— BEGIN Data provided —

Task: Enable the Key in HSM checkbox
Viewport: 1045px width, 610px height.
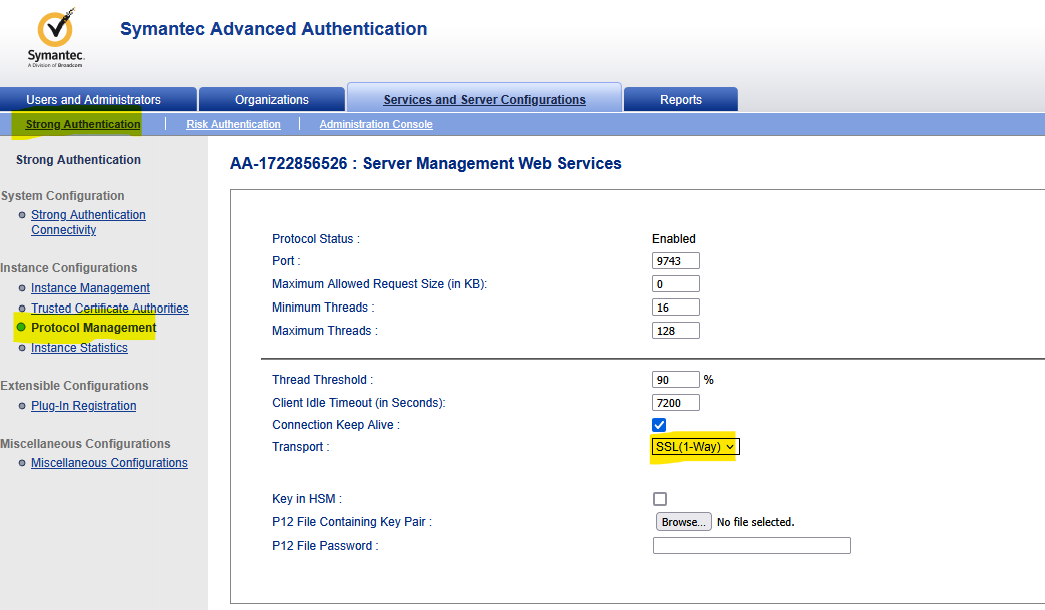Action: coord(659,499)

— END Data provided —
— BEGIN Data provided —

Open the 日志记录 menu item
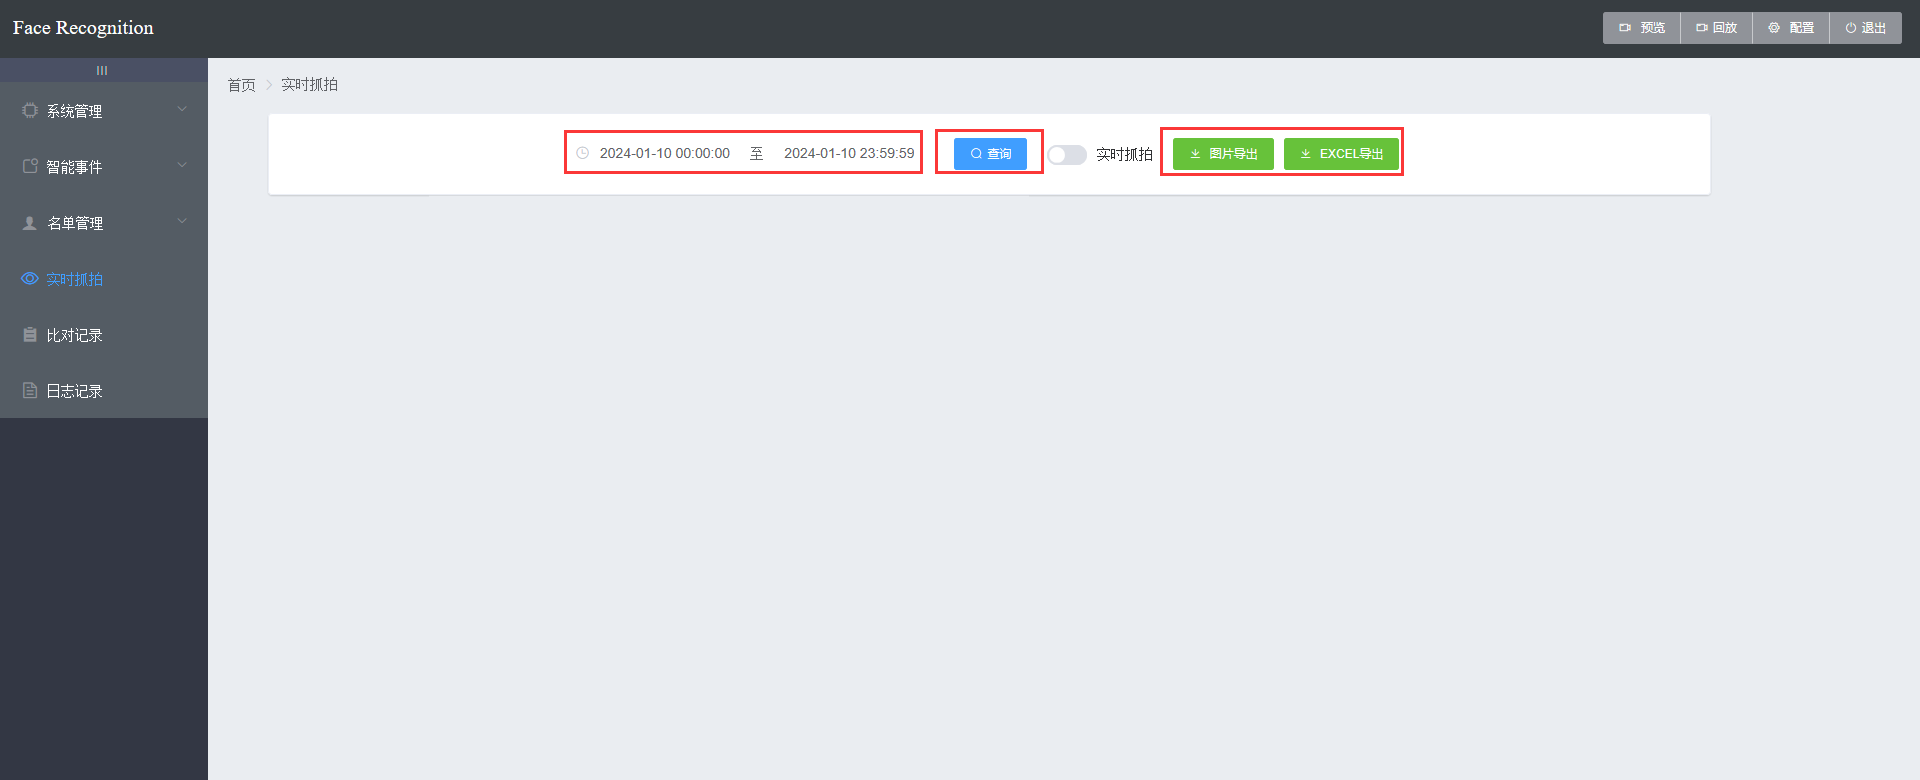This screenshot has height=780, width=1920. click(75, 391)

— END Data provided —
— BEGIN Data provided —

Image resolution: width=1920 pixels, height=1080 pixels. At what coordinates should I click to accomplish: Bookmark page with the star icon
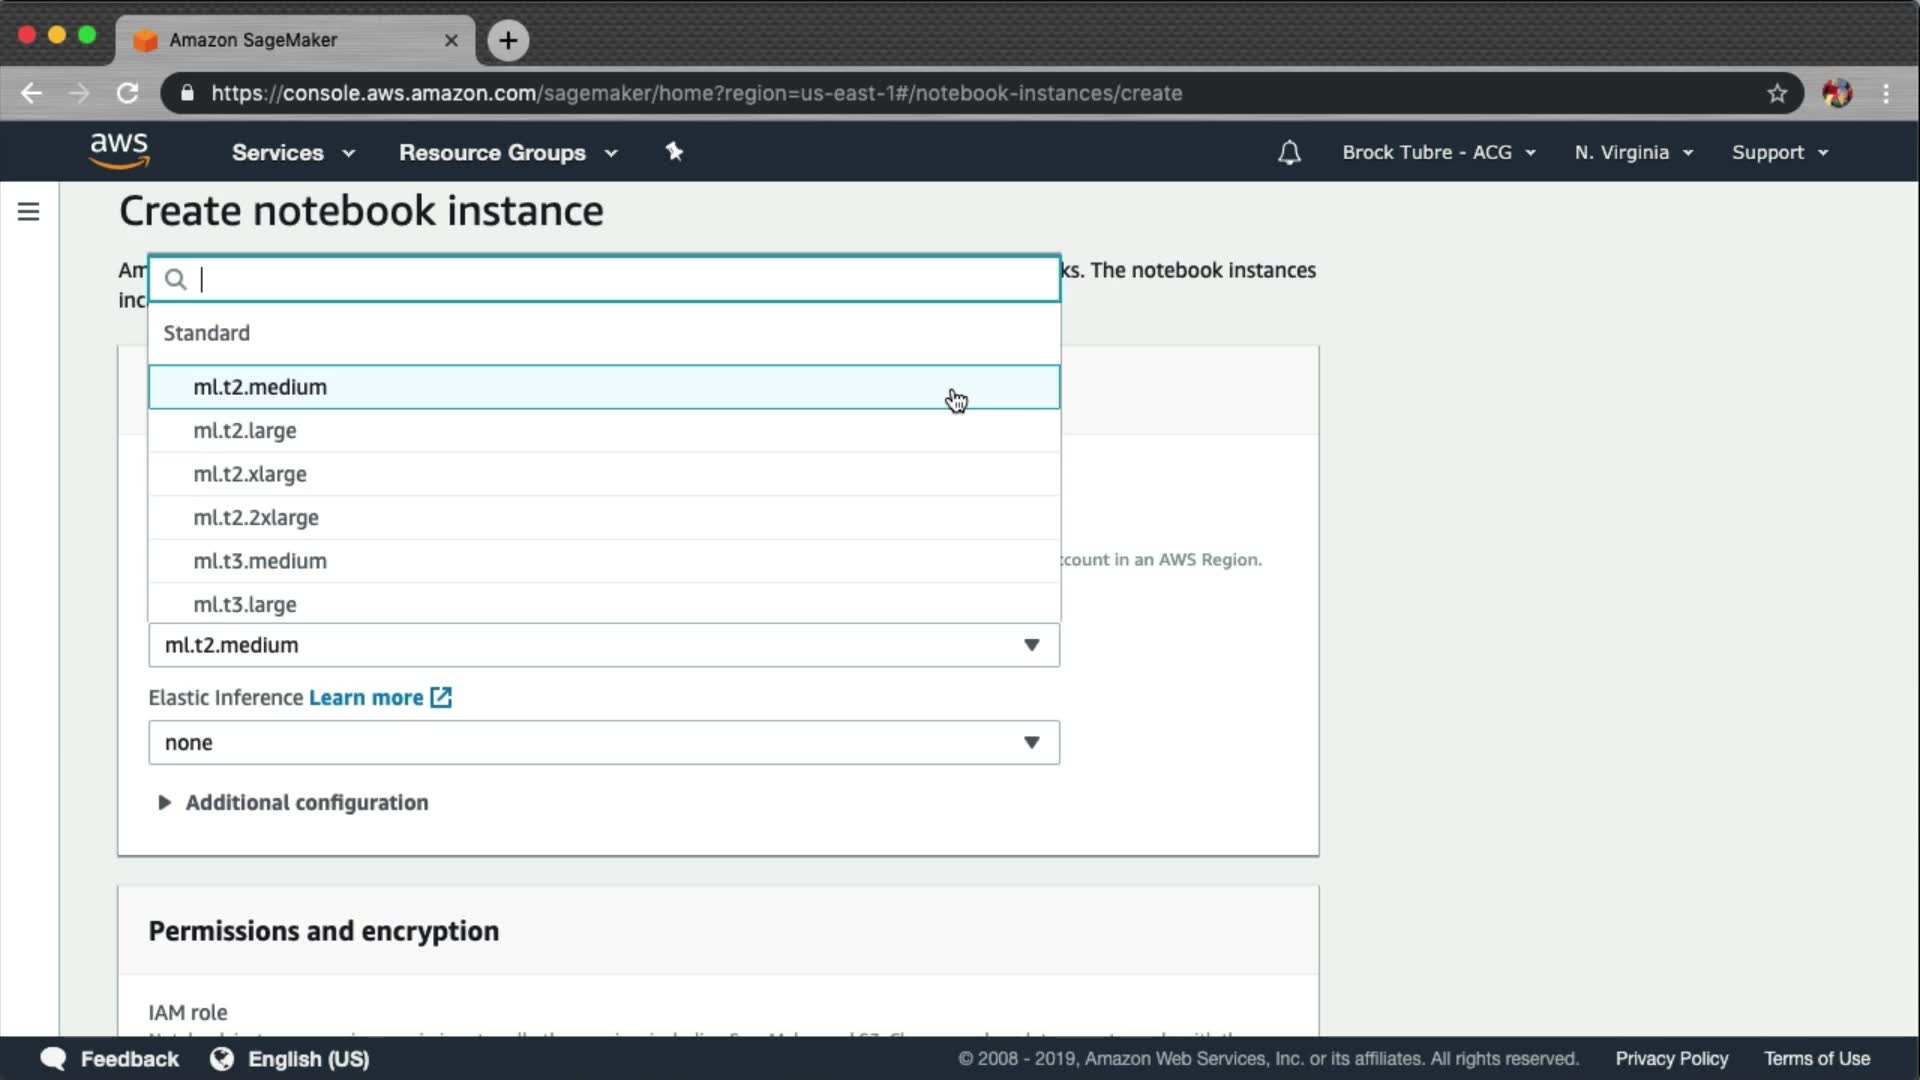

— END Data provided —

* Stated exercise *
Recast the items from the line containing "Task: Enable the Key in HSM checkbox" through the line containing "Action: coord(659,499)" as a JSON list of strings, one string per line, with blank lines left out. Leave the pictures out of your answer.

* Exercise response *
[
  "Task: Enable the Key in HSM checkbox",
  "Viewport: 1045px width, 610px height.",
  "Action: coord(659,499)"
]